**RECORDS PROVIDED:**

──────

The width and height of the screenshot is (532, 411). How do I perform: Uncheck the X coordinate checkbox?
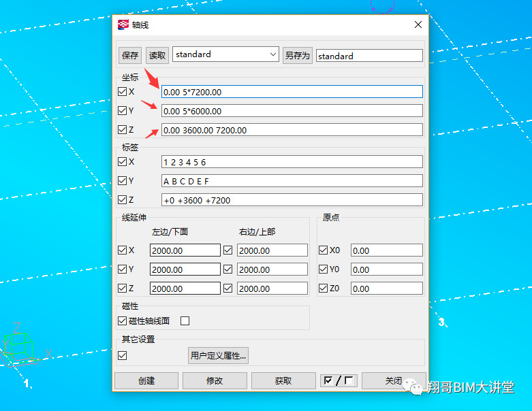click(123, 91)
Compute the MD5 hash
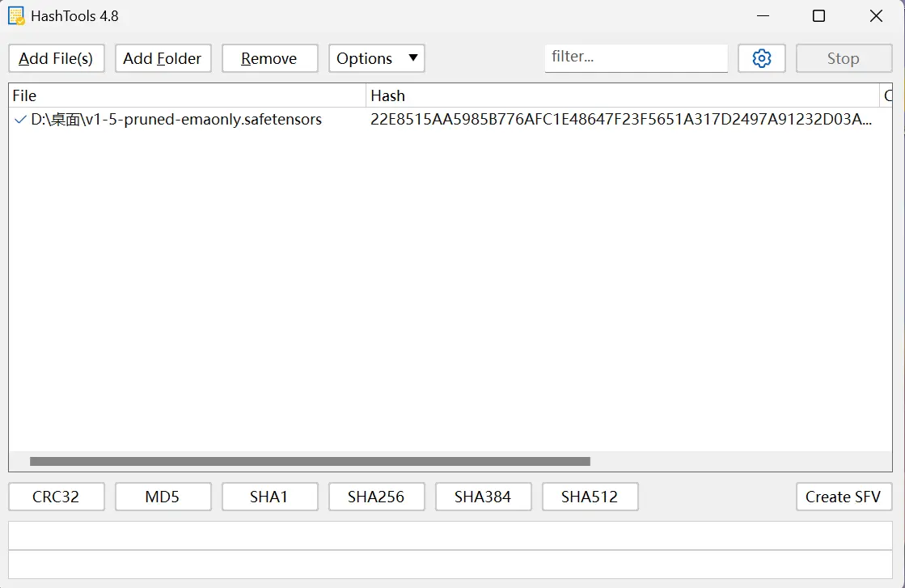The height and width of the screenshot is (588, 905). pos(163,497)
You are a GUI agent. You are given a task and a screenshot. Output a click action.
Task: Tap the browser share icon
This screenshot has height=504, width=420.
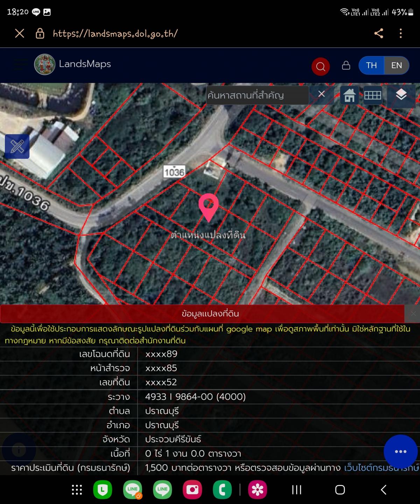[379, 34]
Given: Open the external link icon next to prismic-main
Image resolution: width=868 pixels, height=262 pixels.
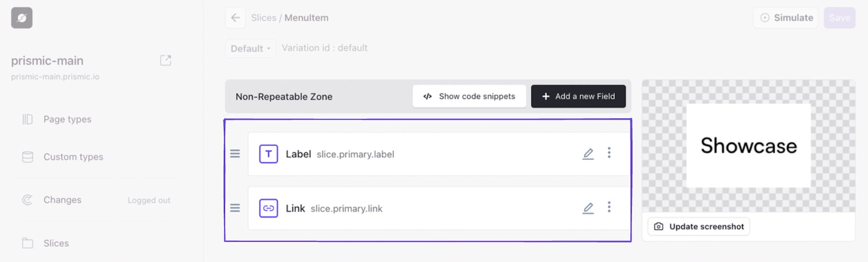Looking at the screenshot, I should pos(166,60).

──────

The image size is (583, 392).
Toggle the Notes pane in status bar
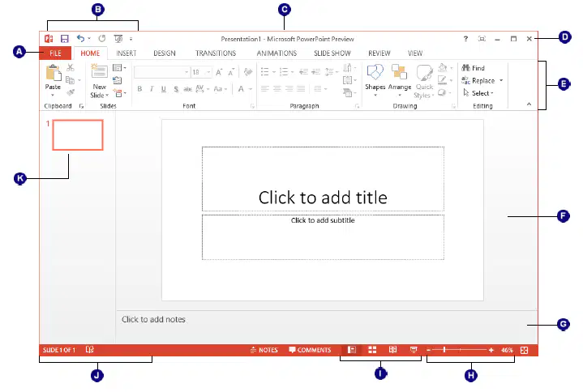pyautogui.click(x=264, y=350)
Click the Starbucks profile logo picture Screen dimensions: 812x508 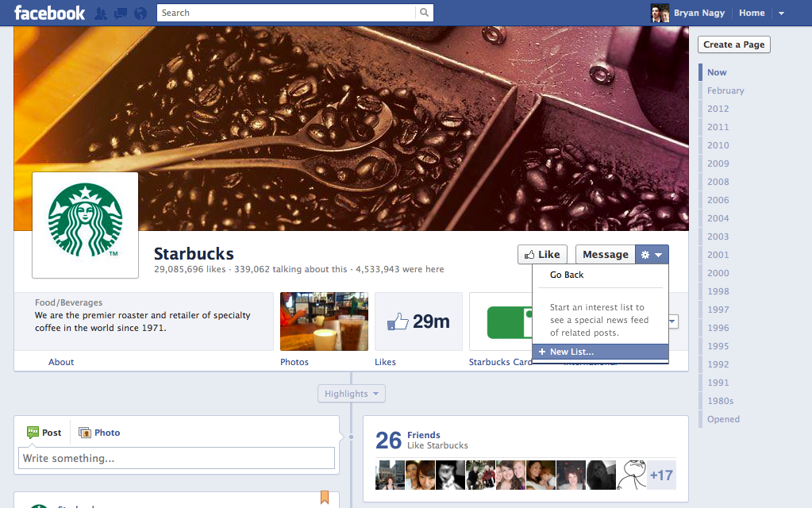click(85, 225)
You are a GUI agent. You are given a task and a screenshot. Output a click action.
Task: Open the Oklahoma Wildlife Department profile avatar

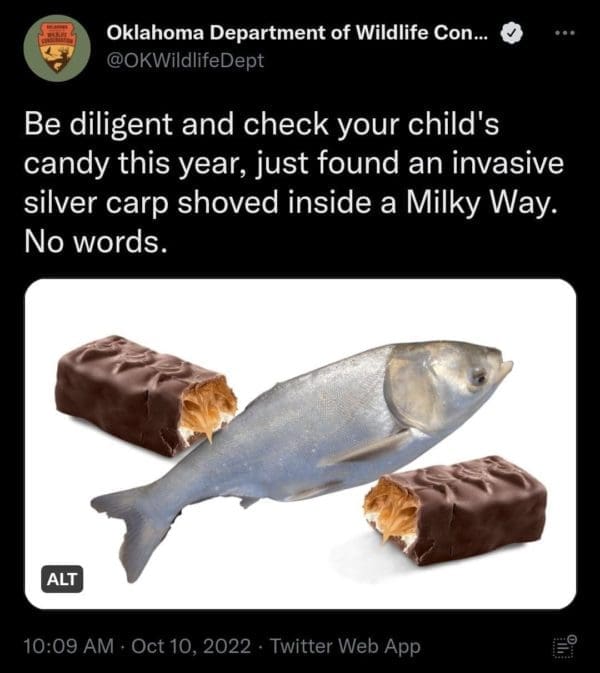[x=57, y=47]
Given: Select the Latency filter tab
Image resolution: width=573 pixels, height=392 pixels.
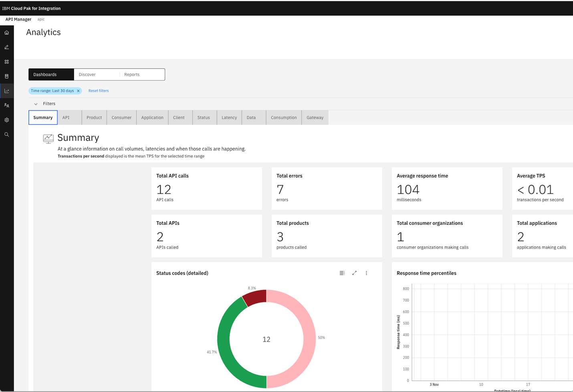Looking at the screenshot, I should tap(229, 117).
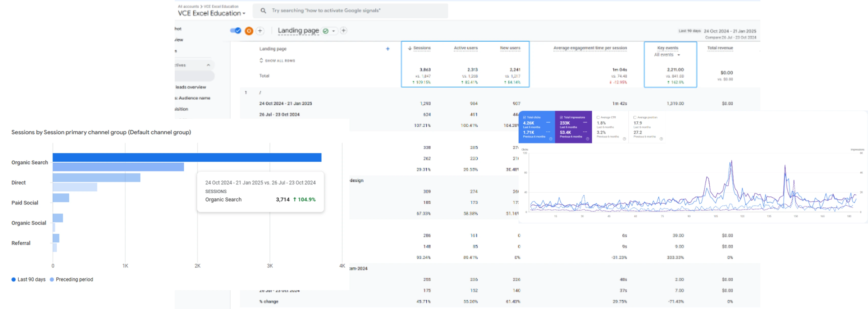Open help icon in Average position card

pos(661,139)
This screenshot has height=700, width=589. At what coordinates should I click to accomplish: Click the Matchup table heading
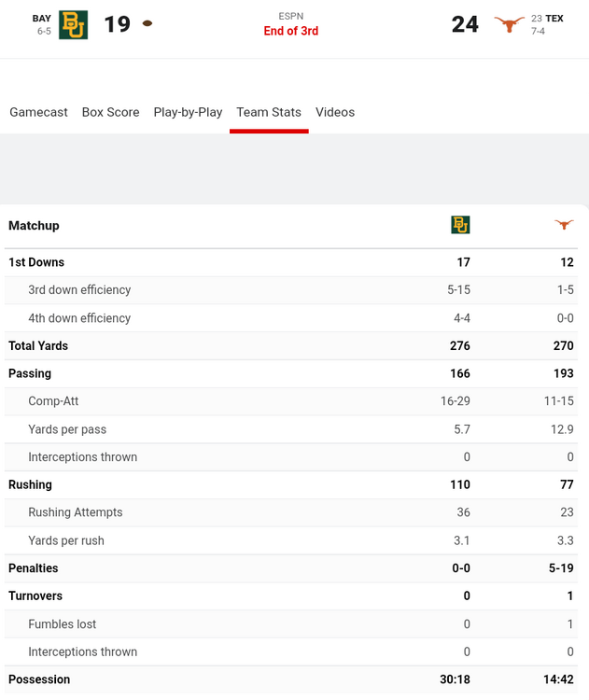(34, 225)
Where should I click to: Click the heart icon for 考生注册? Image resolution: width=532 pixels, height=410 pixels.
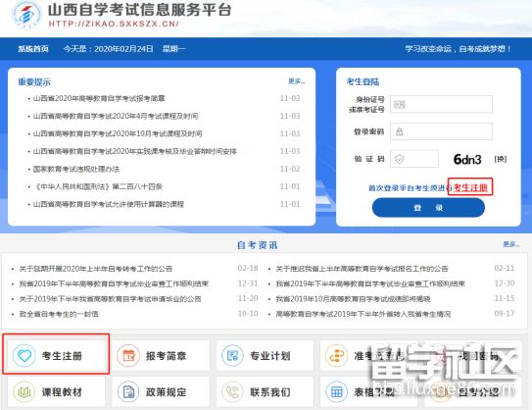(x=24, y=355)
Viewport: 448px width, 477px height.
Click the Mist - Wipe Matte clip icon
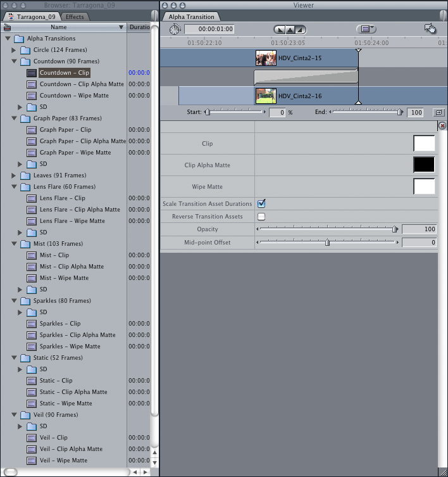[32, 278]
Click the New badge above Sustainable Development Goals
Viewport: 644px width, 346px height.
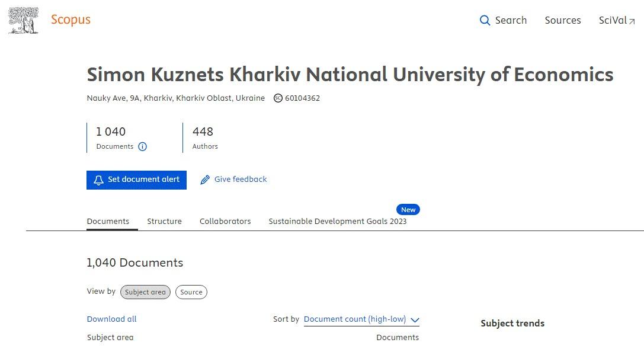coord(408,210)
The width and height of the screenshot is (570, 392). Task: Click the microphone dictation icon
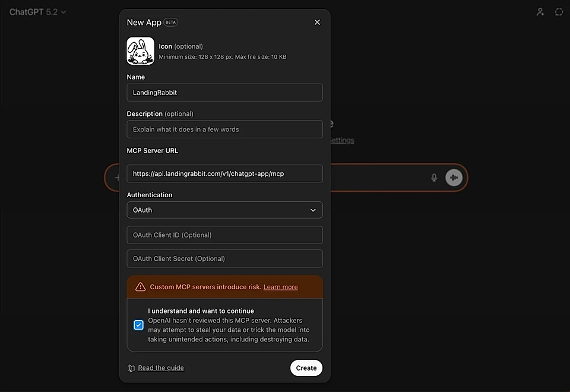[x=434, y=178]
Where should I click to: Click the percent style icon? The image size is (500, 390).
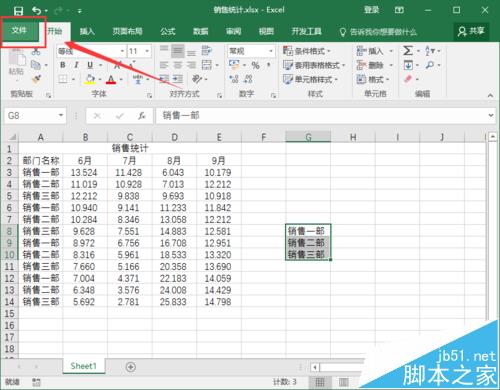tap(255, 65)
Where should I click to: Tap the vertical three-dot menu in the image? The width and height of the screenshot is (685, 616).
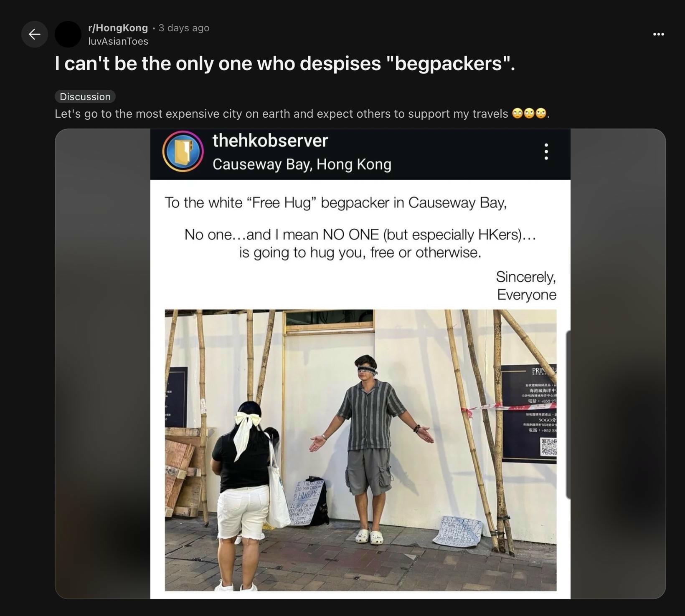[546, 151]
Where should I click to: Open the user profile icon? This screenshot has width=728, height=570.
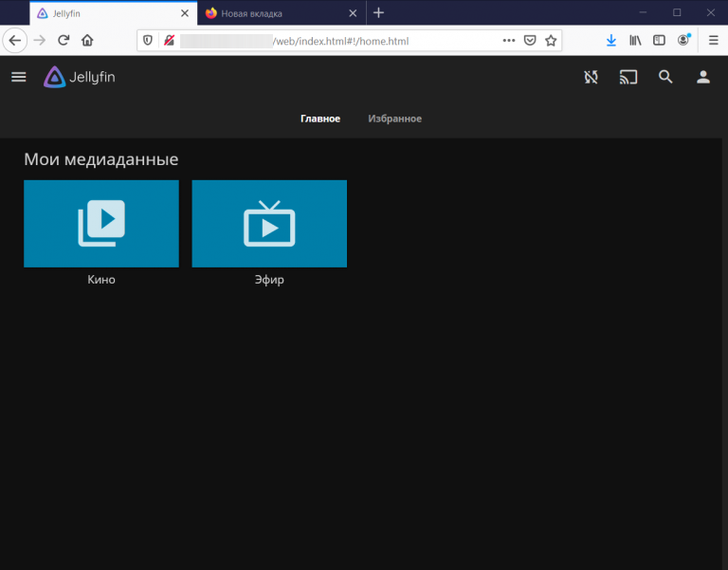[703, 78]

──────

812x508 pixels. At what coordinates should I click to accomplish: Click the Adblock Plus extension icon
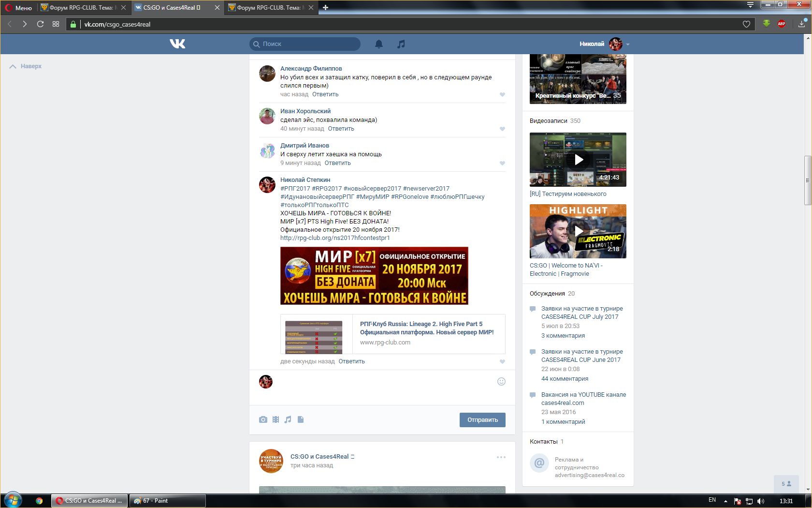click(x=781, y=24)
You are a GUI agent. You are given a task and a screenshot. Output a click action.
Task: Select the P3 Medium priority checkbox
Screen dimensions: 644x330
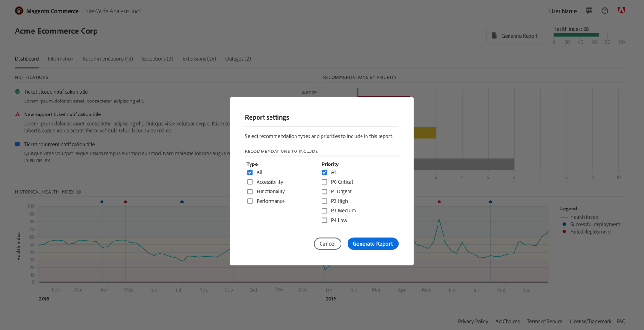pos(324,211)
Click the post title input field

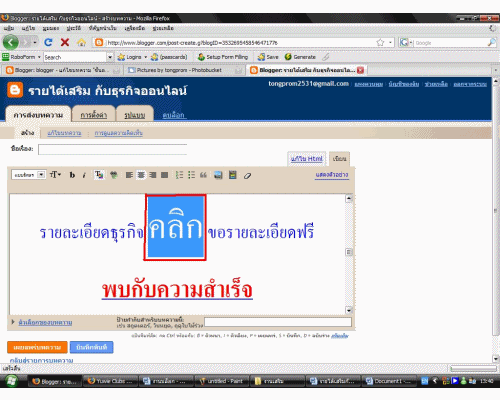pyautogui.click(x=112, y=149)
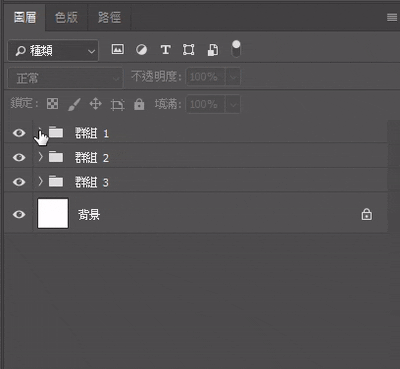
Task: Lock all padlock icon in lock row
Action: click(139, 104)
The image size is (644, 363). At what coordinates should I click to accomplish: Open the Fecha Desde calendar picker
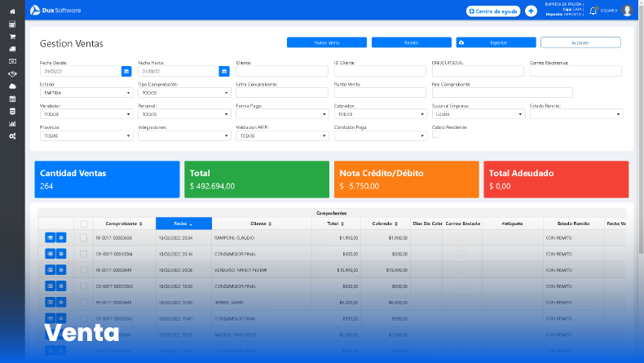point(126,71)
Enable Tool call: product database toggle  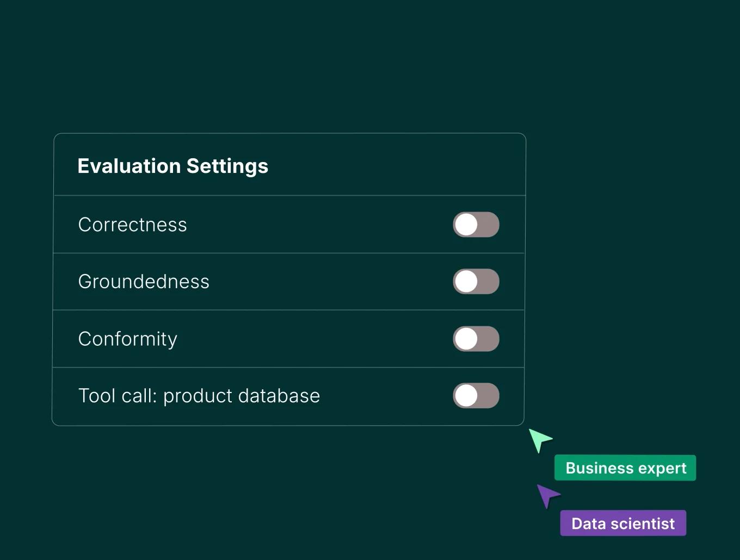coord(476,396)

──────

**INSTRUCTIONS TO FOLLOW:**
Please give the number of lines in the data where "Select" appears, without any other words.

**YOUR RESPONSE:**
2